London City regulators are to be given new powers to tear up bankers' contracts if they include excessive pay and bonus deals which might threaten the stability of the financial system.
The measures will be included in a Financial Services Bill forming the centrepiece of Wednesday's Queen's Speech, which British Prime Minister Gordon Brown said would deliver a transformation of the way the financial sector is policed.
Tories dismissed the proposal as headline-chasing which would do nothing to prevent a multi-billion round of bonus payments in the City this Christmas. And the British Bankers' Association warned that any legislation should not be designed in a way that might drive financial institutions to relocate away from the UK.
But Chancellor Alistair Darling said that bankers must start seeing themselves as fellow citizens and said the public regarded some of the bonuses they had received as ludicrous.
Mr Darling told the Sunday Telegraph that his bill would give the Financial Services Authority powers if necessary to tear up contracts that would result in payments being made that would cause instability.
The legislation will enable the FSA to require banks to renegotiate remuneration packages which breach its pay code, and fine those which continue to offer unjustifiable sums.
The new rules will come into effect next year if the Bill completes its passage through Parliament before the election - which must be held by June 3 - and will affect all new contracts. They will apply to all UK banks, including RBS, Lloyds, Barclays and HSBC as well as the UK operations of global investment banks like Goldman Sachs.

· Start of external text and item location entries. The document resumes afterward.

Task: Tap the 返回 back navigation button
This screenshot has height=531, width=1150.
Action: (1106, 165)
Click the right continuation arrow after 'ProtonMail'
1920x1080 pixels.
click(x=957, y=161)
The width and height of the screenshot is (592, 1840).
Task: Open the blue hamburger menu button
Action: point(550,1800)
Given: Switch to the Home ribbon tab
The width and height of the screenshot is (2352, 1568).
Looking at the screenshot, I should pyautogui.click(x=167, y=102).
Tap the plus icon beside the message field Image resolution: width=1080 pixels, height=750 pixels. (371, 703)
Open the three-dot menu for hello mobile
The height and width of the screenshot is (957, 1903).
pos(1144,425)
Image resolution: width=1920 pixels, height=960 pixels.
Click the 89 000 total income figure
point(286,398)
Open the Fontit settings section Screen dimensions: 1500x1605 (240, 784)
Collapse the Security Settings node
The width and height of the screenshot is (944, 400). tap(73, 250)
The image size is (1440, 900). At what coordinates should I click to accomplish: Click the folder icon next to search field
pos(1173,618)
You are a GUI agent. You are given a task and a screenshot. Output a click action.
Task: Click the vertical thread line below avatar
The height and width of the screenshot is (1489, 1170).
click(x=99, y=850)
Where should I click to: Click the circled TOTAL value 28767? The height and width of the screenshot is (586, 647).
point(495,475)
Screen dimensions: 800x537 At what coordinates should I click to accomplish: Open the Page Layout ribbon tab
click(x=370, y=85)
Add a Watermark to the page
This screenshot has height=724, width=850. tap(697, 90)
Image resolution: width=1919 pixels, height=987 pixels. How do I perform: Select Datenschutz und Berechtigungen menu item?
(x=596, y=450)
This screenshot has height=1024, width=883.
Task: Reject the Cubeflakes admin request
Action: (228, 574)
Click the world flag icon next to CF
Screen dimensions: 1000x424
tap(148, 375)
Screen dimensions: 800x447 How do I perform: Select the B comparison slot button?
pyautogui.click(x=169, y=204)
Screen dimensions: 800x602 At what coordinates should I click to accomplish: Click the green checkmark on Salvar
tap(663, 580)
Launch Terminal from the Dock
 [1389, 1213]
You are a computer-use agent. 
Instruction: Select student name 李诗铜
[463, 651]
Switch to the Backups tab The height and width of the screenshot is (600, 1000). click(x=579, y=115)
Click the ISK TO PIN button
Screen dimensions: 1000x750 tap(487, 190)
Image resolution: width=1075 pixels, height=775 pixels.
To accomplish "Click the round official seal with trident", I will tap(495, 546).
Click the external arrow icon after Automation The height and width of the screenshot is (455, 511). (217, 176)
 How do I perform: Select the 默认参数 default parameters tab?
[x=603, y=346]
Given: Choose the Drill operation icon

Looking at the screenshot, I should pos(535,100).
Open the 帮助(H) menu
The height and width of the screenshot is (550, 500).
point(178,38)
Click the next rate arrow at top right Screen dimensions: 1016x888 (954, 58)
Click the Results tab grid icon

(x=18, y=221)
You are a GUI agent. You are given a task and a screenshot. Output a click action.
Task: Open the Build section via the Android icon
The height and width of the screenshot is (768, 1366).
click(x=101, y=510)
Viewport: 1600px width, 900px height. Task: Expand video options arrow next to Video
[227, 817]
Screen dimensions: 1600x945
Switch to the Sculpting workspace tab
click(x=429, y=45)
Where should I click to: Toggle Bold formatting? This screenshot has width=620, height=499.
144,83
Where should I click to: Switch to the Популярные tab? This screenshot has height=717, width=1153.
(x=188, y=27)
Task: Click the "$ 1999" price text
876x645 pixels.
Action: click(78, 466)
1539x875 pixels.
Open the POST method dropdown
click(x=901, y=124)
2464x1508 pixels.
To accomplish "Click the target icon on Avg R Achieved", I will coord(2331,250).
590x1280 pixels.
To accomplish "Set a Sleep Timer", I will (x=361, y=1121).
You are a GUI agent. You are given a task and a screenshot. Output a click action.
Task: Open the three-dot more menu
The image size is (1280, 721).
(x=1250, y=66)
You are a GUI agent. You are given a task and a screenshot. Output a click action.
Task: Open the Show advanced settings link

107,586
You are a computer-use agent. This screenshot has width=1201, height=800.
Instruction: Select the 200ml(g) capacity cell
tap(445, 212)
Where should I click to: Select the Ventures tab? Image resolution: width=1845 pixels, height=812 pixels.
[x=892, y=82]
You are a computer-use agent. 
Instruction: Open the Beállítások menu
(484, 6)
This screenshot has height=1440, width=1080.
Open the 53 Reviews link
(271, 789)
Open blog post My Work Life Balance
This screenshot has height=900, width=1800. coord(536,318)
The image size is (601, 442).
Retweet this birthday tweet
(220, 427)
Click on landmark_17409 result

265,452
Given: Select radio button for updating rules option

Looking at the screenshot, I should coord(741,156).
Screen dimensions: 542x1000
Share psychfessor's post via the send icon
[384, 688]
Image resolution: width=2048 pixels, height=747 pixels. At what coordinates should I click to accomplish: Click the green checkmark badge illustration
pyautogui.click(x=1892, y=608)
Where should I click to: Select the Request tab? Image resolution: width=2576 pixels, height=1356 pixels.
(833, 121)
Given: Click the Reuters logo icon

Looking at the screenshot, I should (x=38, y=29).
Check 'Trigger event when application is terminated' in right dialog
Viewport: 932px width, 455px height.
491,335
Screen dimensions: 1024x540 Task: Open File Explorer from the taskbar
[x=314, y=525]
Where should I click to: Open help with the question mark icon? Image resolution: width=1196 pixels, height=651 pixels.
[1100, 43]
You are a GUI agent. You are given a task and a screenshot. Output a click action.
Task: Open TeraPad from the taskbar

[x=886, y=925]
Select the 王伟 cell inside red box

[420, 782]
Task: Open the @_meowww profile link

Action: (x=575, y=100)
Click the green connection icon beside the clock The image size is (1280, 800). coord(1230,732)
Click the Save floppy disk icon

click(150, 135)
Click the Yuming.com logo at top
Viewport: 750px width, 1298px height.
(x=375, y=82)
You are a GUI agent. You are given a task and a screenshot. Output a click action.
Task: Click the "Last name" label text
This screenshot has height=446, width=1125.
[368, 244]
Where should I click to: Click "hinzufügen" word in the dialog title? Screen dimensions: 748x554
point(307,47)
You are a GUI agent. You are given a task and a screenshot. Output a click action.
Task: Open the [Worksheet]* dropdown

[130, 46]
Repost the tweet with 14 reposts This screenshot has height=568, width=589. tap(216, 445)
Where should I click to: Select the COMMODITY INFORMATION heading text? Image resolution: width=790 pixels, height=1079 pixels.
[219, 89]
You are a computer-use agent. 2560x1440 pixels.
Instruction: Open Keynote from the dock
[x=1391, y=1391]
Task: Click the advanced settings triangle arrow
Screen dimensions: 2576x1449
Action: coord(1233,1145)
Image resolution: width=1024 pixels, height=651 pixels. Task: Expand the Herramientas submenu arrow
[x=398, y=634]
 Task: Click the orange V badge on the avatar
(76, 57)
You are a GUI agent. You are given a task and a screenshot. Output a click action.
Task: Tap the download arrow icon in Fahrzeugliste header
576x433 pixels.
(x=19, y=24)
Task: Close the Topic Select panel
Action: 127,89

Other provisions will require banks to hold larger capital reserves and to prepare so-called living wills to ensure they can be wound up in the case of failure without putting the entire financial system at risk.
In a podcast on the Downing Street website, Mr Brown said: We will ensure that the banking crisis we have experienced over the last two years should never again come at a cost to the taxpayer. This means a transformation of the way the financial sector is policed, with banks themselves and not the taxpayer made to pay for bank failings.